MURCIA / Pacho Flores, trompetista absoluto

MURCIA / Pacho Flores, trompetista absoluto

Murcia. Auditorio Víctor Villegas. 17-XII-2020. Orquesta Sinfónica de la Región de Murcia (ÖSRM). Pacho Flores, trompeta. Director: Manuel Hernández-Silva. Obras de Jean Sibelius y Roberto Sierra.

Tres atractivos se daban en el último concierto sinfónico de la ÖSRM en este pandémico 2020 que superaron las expectativas puestas en ellos: un nuevo encuentro del maestro Hernández-Silva con la orquesta murciana, la presencia de uno de los solistas más relevantes del panorama internacional como es el trompetista venezolano Francisco “Pacho” Flores y el estreno en España del Concierto para trompeta “Salseando” de Roberto Sierra, que, desde Nueva York, pudo estar presenta en el evento por medio de Internet.

En atención a solista y compositor, se llevó la obra concertante a la segunda parte del programa, que era la que causaba más curiosidad en ser escuchada. Desde un dominio natural del lenguaje musical empleado por el compositor puertorriqueño, Pacho Flores se adentró en la partitura a través de la elaborada Cadenza que ocupa el primer movimiento, de carácter libre en su inicio antes de anunciar los ritmos caribeños que le suceden en los que solista y sección de metal se contrastan casi de igual a igual, implementados por una viva percusión que se apoderaba de la atención del oyente, antes de entrar en un solo que viene a preparar el brillante final de este tiempo.

La enorme musicalidad de Pacho Flores se manifestó con el fiscorno en el Bolero central en perfecta coordinación con su compatriota, el director Manuel Hernández-Silva, antes de su cadenciosa parte intermedia perfectamente adornada por el solista, que proyectaba un sentimiento evocador de este original son cubano, que vino a ser contrastado por una destacada improvisación final, en este caso, utilizando la corneta antes de la conclusión con los sentidos registros graves, nuevamente, del fiscorno.

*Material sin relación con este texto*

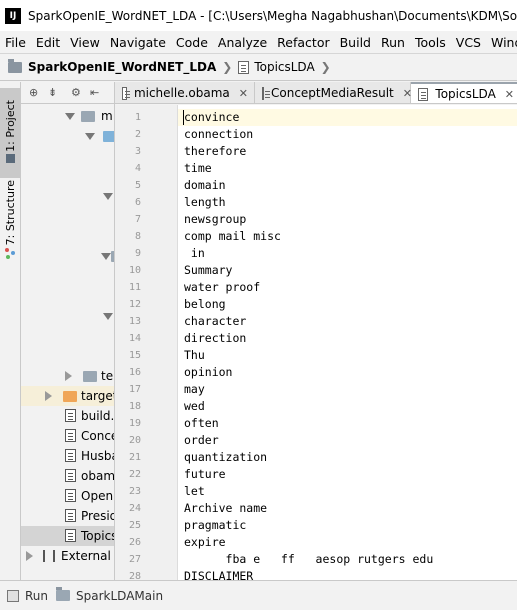 Image resolution: width=517 pixels, height=610 pixels. What do you see at coordinates (68, 456) in the screenshot?
I see `tree-item-husband: Husba` at bounding box center [68, 456].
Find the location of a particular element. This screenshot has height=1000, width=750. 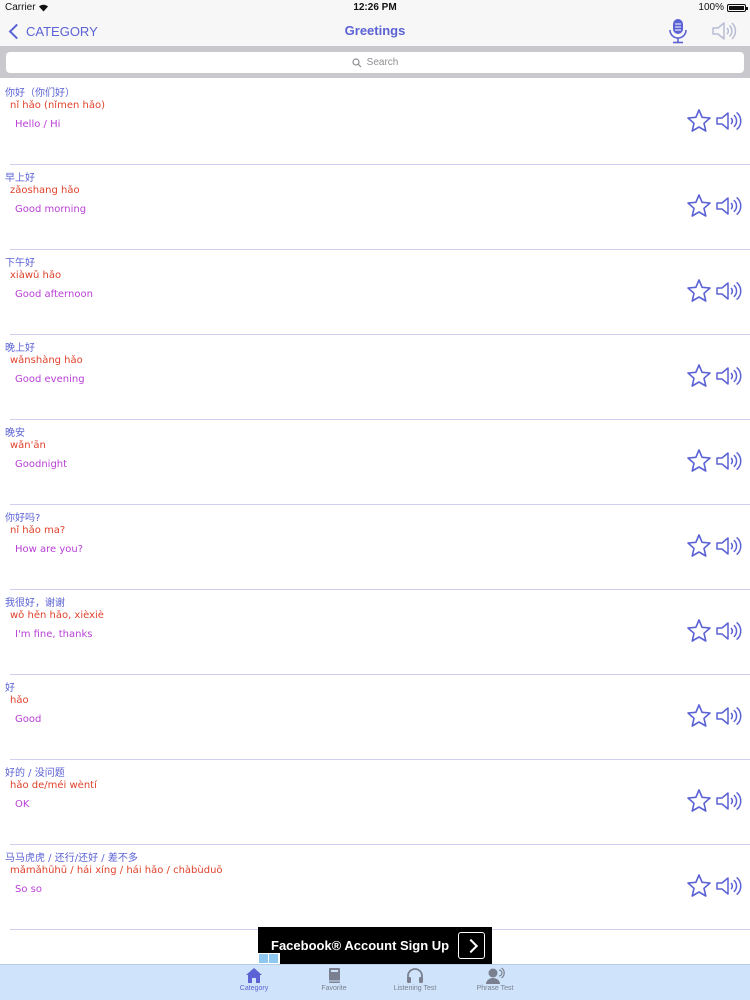

navigation-bar: CATEGORY Greetings is located at coordinates (375, 31).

El concierto entró en su fase más determinante con su Veloz, tercer movimiento, que propició poder completar el uso del resto de instrumentos de los hasta cuatro que llegó a utilizar. Empezó con la trompeta, siguió con la pícolo en un breve pasaje, antes de volver a la trompeta, dando la sensación de que el solista seguía patrones del compositor aportando adornos propios que fluctuaban en un mantenido accelerando hacia uno de los momentos más sorprendentes de la obra cuando el maestro Hernández-Silva dejó la batuta por los bongos acompañando rítmicamente con la orquesta en silencio. Ésta volvía a sonar para un breve e intenso stretto caribeño final.

El público, entusiasmado, rompió en uno de los más intensos y prologados aplausos acaecidos últimamente en el auditorio murciano, lo que llevó a que Pacho Flores hiciera dos bises a cual más interesante: la jazzística versión de Daniel Freiberg del tango Revirado de Ástor Piazzolla, y A mis hermanos, una versión propia para fiscorno de un merengue venezolano del guitarrista Aquiles Báez que no hizo sino incrementar la admiración del auditorio por la gran capacidad de improvisador de este trompetista absoluto.

La velada estuvo muy acertadamente contrastada previamente con una modélica construcción de la Quinta sinfonía Jean Sibelius por Manuel Hernández-Silva. Hay que decir que caló en el complejo y a la vez diáfano pensamiento musical del gran compositor finés consiguiendo la sonoridad que éste pide con sentido, musicalidad y experiencia, todo ello favorecido por su conocimiento de las posibilidades la ÖSRM, orquesta a la que este director está muy vinculado desde hace años.